Housing debt continuing to outpace income growth: Bill Evans

Housing debt continuing to outpace income growth: Bill Evans
Bill EvansDecember 7, 2020

GUEST OBSERVER

As expected, the minutes of the monetary policy meeting of the Reserve Bank Board showed that the Bank has been somewhat encouraged by recent developments in the economy.

In particular, conditions in the labour market have continued to improve with employment growth being described as “broadly based across the states”.

Solid employment growth is expected to continue given the current forward indicators in the labour market, although “spare capacity remains”.

On the other hand, the Board continues to be concerned about wages.

Wage growth is described as stable at a low rate, and the forecast is for “growth in wages to remain low for some time, before picking up gradually in response to a strengthening labour market”.

Evidence to support that view is that those industries with stronger employment growth are showing higher wage outcomes.

Another encouraging sign is around non-mining business investment, where forward looking indicators such as capacity utilisation and investment intentions from business surveys suggest a further pick-up.

The Bank is reasonably cautious on this, forecasting that non-mining investment will “strengthen gradually”.

It notes that non-residential investment is also improving although the data from the capex survey still pointed to modest growth at best, with sectors not covered by capex such as education and health looking stronger.

The dark side of the construction cycle centres around residential construction.

The Bank appears to be considerably more optimistic here than Westpac.

It accepts that construction has passed its peak but is still expecting a strong pipeline while continuing to note that “a considerable number of new apartments were scheduled to be completed in the period ahead”.

In the Governor’s statement following this board meeting, he pointed out that conditions in the housing market had eased, notably in Sydney.

The minutes flesh out this point, and in particular note that conditions “had remained strong in Melbourne”.

Overall, the minutes indicate a less comfortable assessment of developments in the housing market than was implied in the statement.

The issue of concern for the Bank is growth in housing debt continuing to outpace income growth.

That summarises why the Bank is most concerned about wages, employment and house price growth.

As with the Governor’s statement, there is no attempt to “jawbone” the Australian dollar.

It is accepted that weakness in the US dollar is a key contributor to AUD strength, but it also noted that the rise in the AUD “was weighing on domestic growth and contributing to subdued inflationary pressure”.

The warning from the minutes in August is repeated, “a further appreciation of the Australian dollar would be expected to result in a slower pick-up in growth and inflation”.

The discussion on international economic conditions once again centres on China.

It appears apparent that the Bank expects growth in the Chinese economy to slow over the course of the next few years, with the key challenge being balancing a commitment to short-term growth targets with the need to address high debt levels.

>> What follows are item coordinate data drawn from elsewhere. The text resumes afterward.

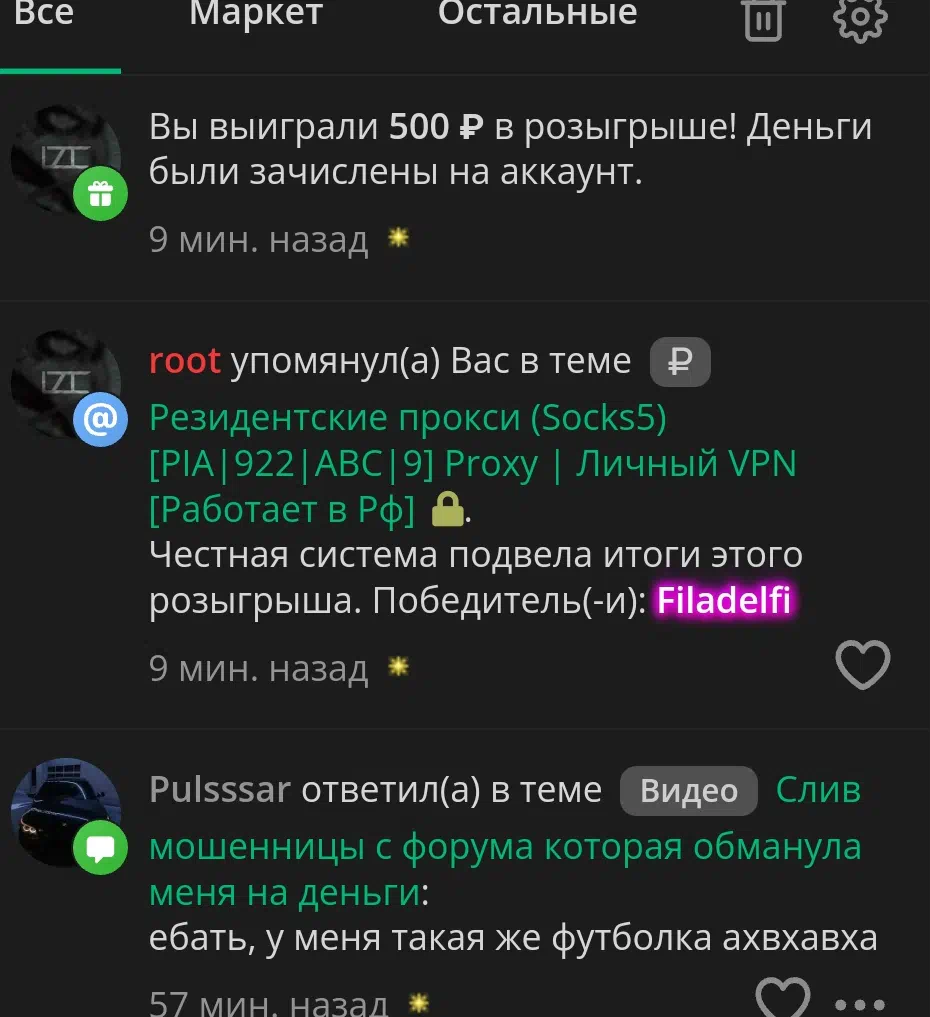This screenshot has height=1017, width=930.
Task: Open root user profile link
Action: click(185, 361)
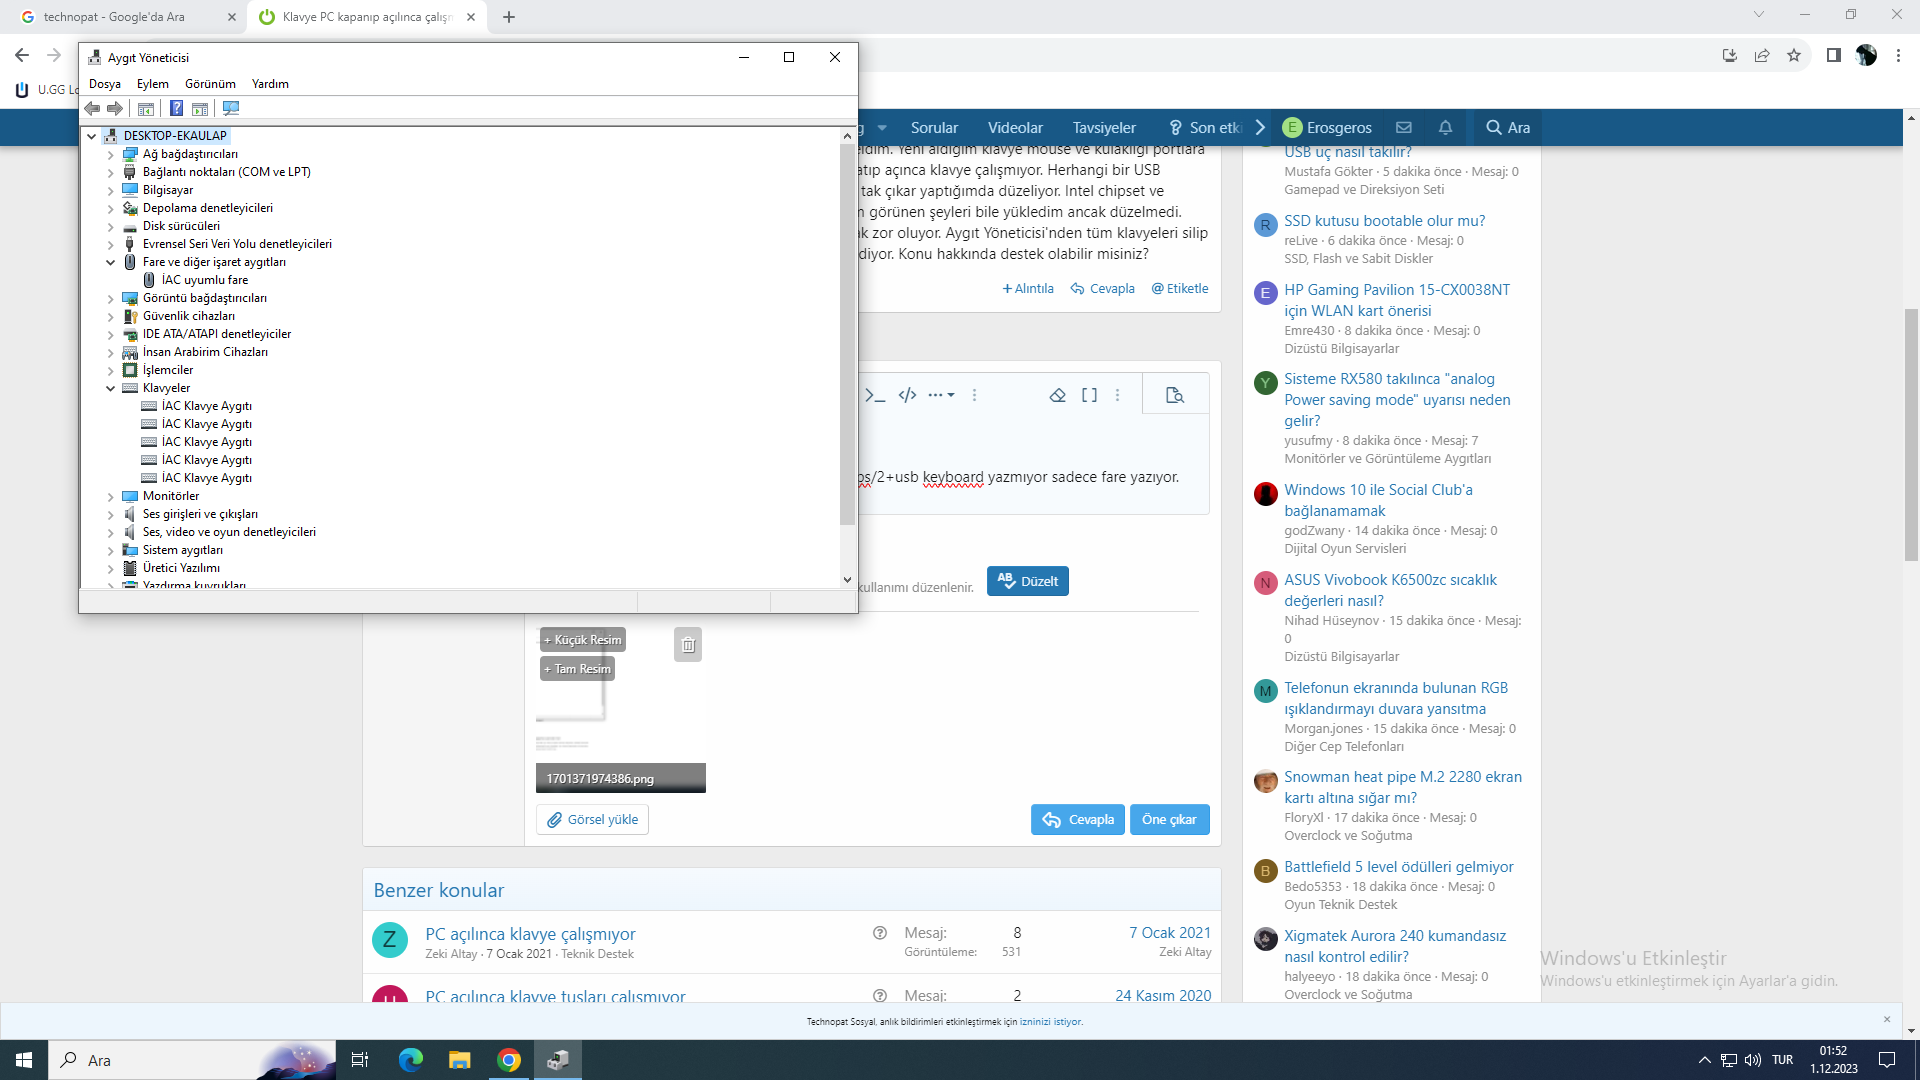Click the blue Help toolbar icon
The width and height of the screenshot is (1920, 1080).
coord(176,108)
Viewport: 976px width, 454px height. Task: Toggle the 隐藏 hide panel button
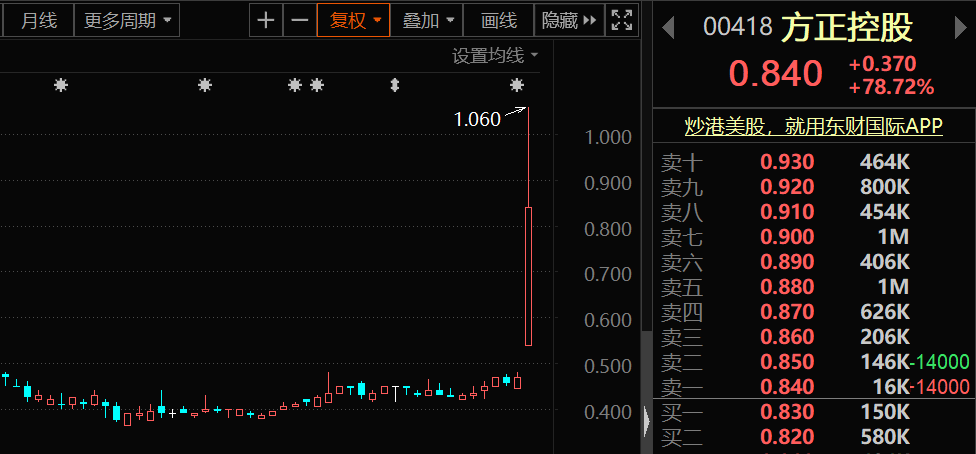[x=569, y=20]
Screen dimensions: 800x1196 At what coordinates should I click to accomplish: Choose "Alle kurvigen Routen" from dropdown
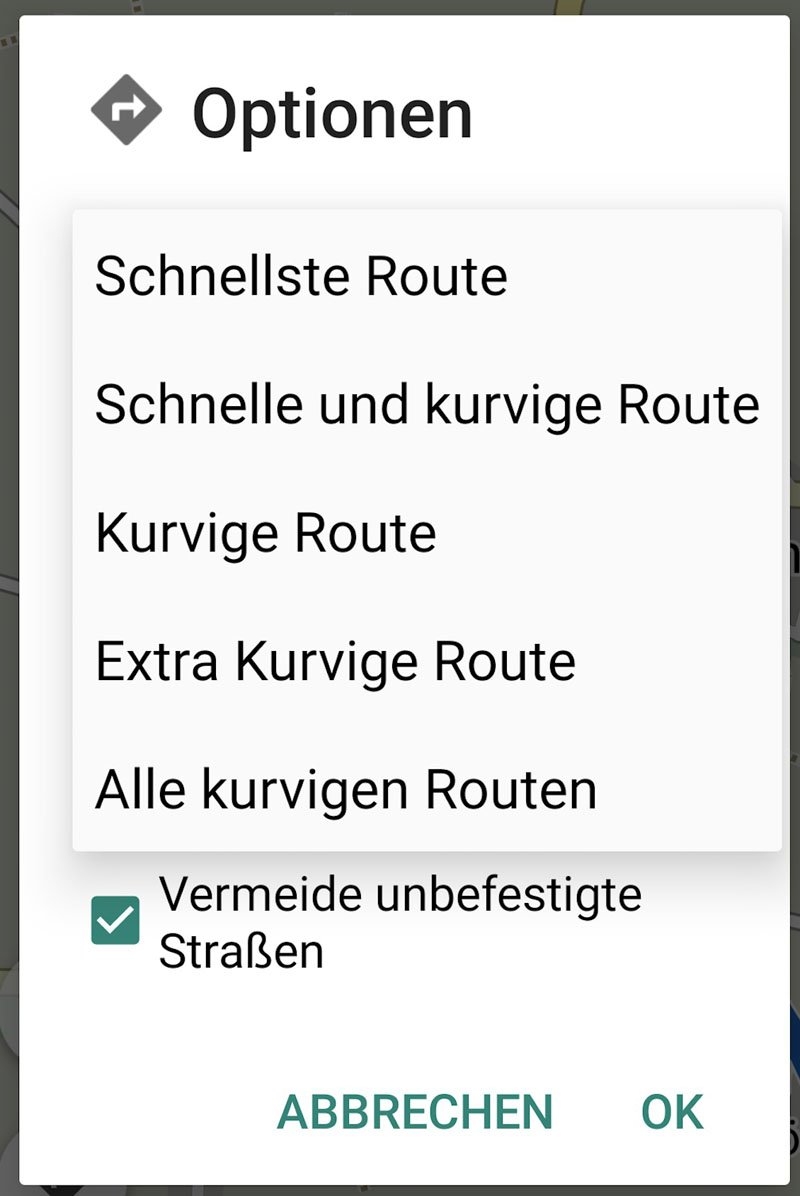pyautogui.click(x=346, y=790)
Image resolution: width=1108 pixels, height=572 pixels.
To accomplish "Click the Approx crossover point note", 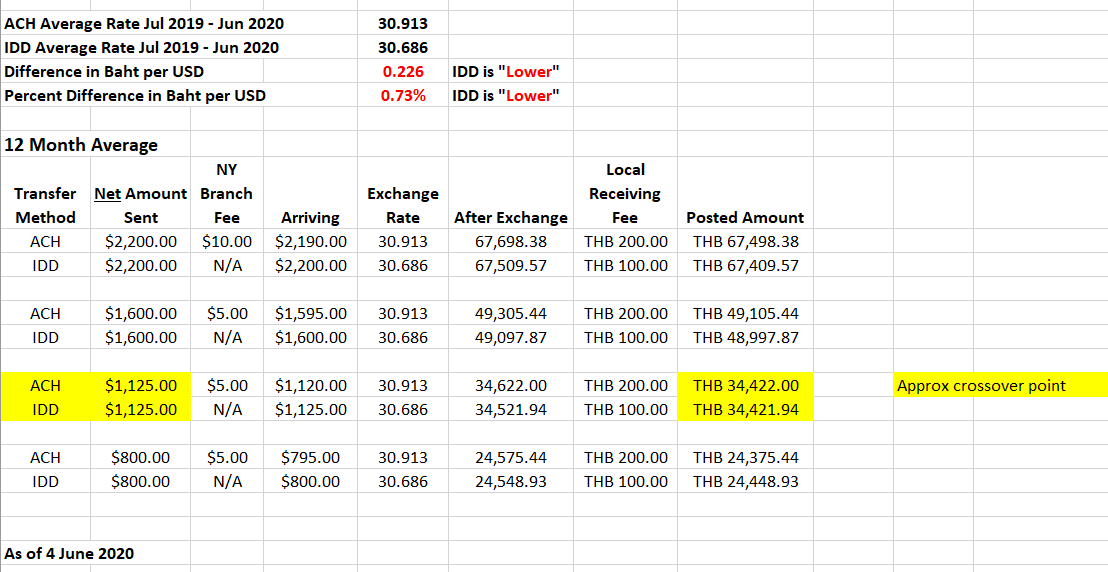I will pos(981,385).
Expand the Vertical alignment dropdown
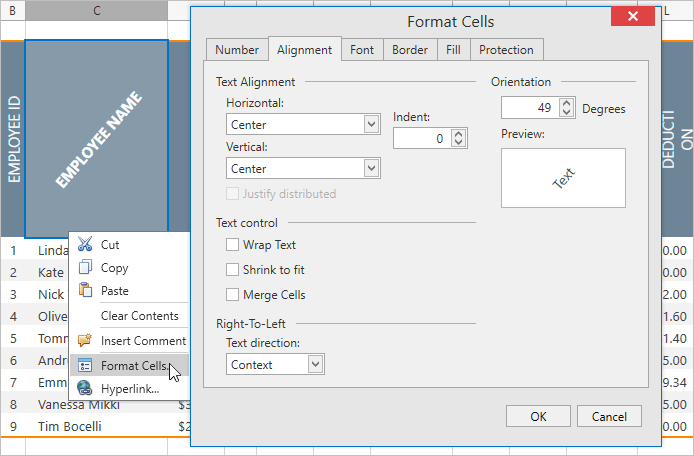The image size is (694, 456). (x=372, y=169)
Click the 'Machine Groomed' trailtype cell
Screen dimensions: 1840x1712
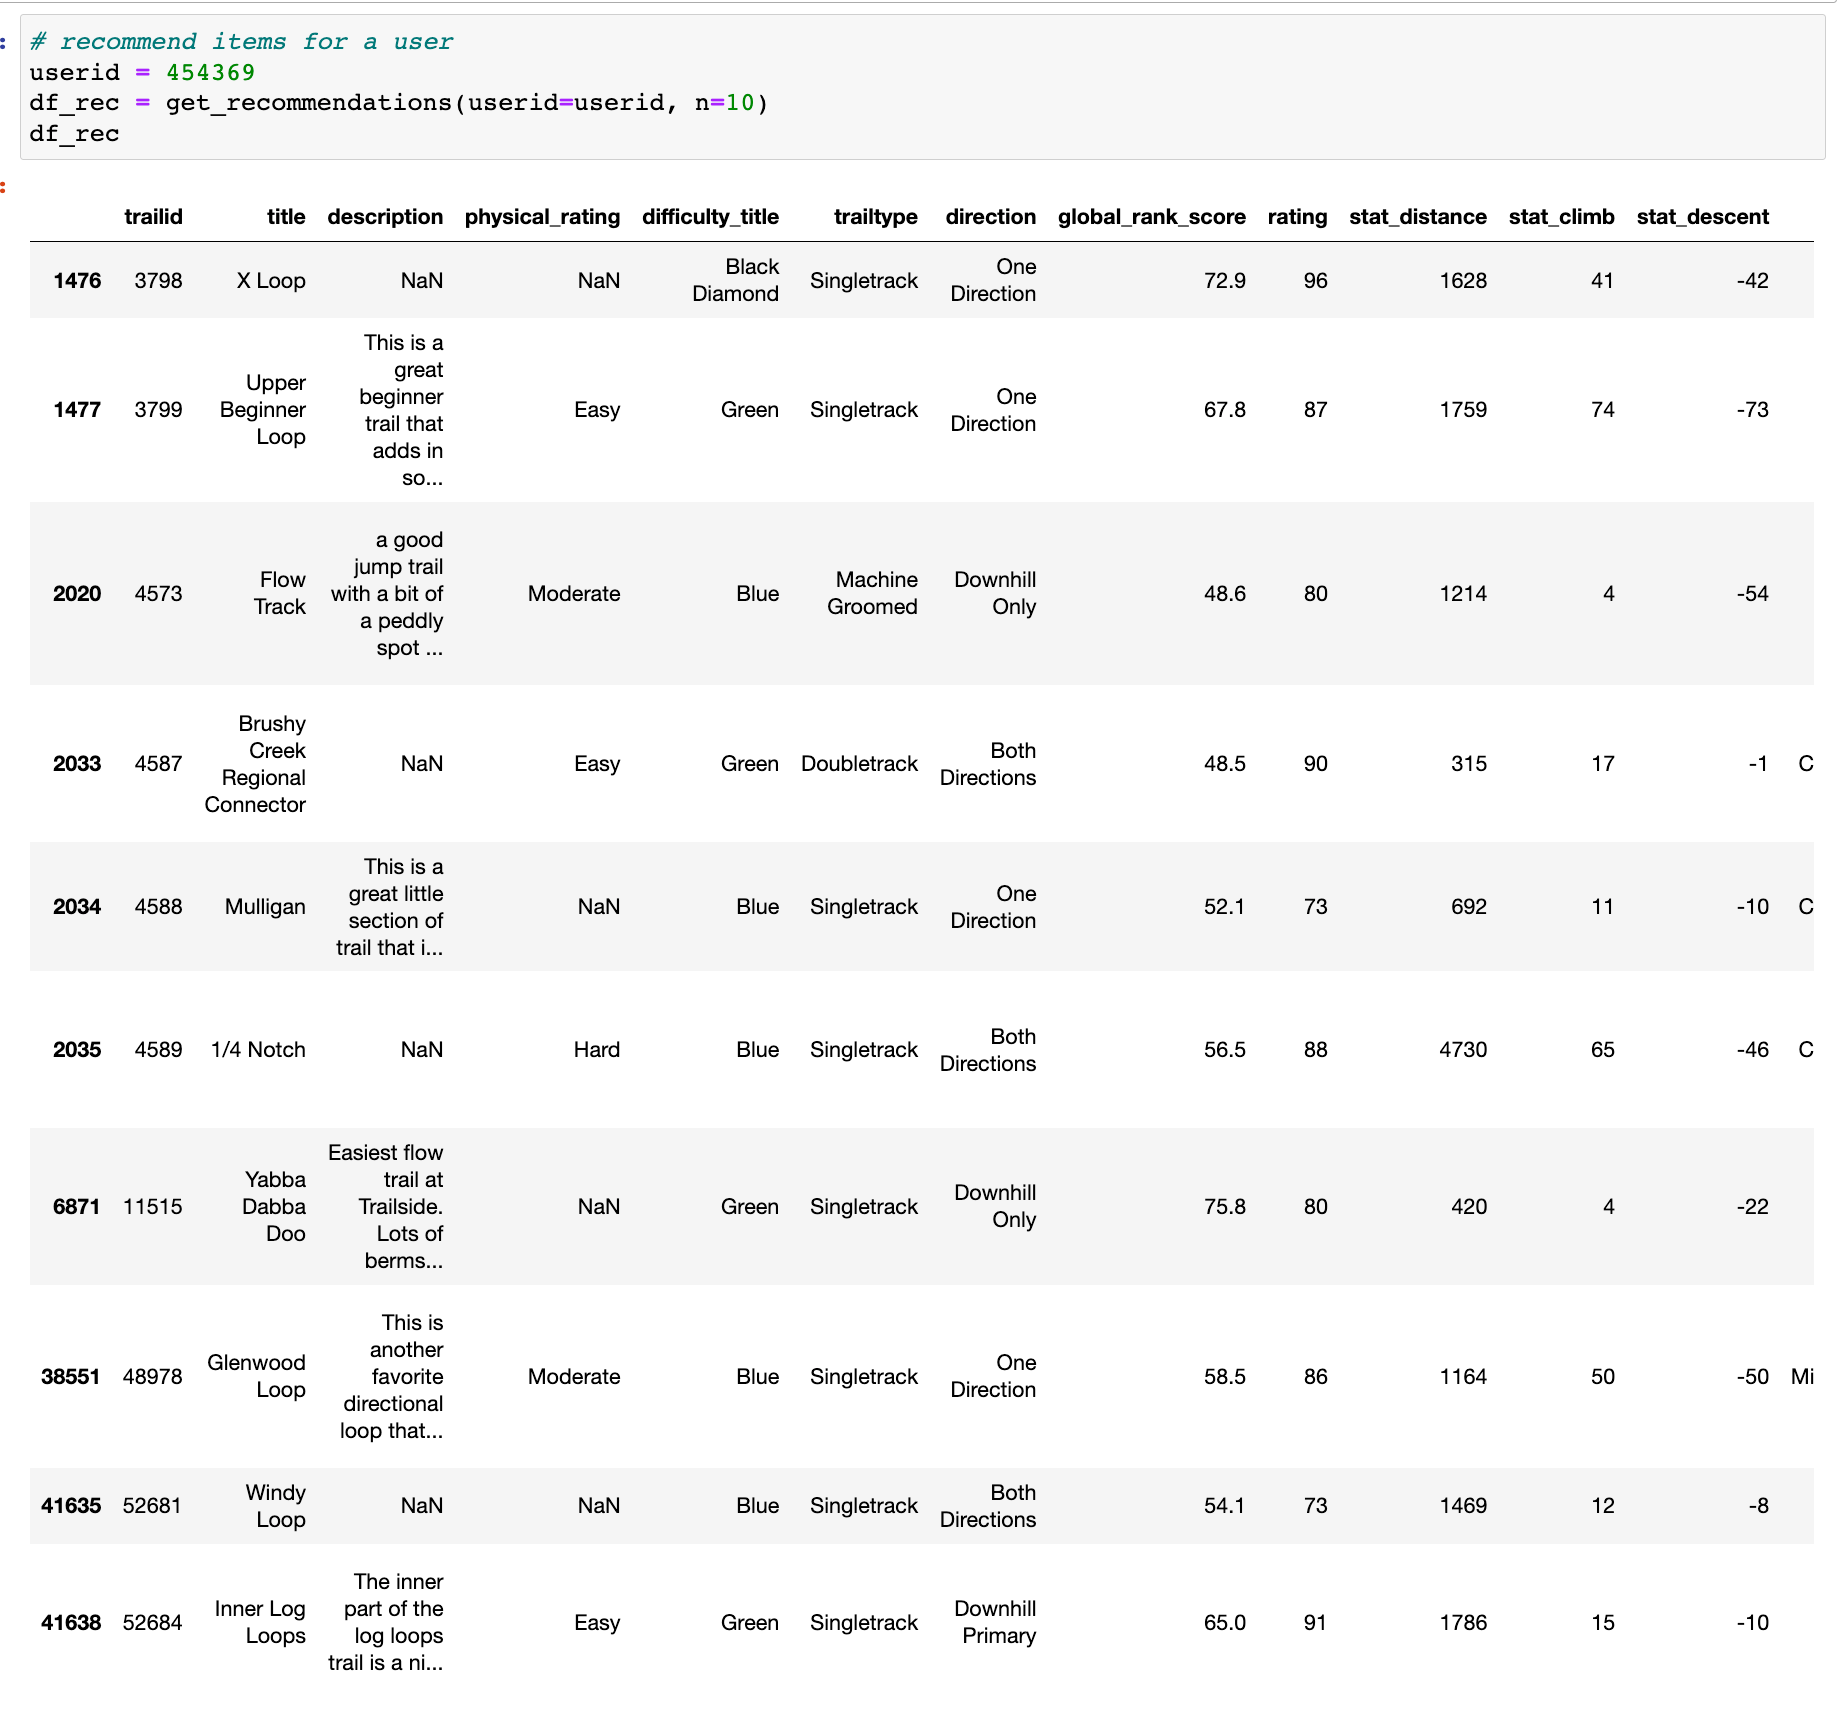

The implication is that Australia’s commodity prices can be expected to fall over the course of the next few years.

Commentary around the US Federal Reserve has changed somewhat.

In previous minutes, the Board seemed to accept that the Federal Reserve would continue its tightening program.

In these minutes, market pricing is noted to indicate that a rate hike was not expected until the second half of 2018.

Given the Bank’s clear comfort with a lower AUD, this observation might indicate recognition of AUD holding higher for longer than had been anticipated previously.

The minutes are not quite as upbeat as the Governor’s statement indicated.

The improved labour market conditions are recognised but clearly qualified by an expected slow response from wages and ongoing spare capacity.

Improving prospects for non-mining investment are noted, but the peak in the residential construction cycle has been reached, and prospects for non-residential investment are mixed.

The easing of conditions in the housing market, especially in Sydney, are noted, but the qualification that the Melbourne market remains strong is added.

The policy conundrum of rising household debt in an environment of low inflation is emphasised.

While, the commentary notes that financial markets are giving “some expectation of an increase in the cash rate by mid-2018”, there is no signal in these minutes to suggest that the Board sees any urgency around interest rates.

Westpac expects that concerns with weak income growth weighing on consumer spending and eventually the jobs market will dominate the policy debate in 2018.

The sustained application of macro-prudential policies is likely to continue to ease conditions in housing markets precluding any need for the Bank to raise rates next year.

BILL EVANS is chief economist of Westpac.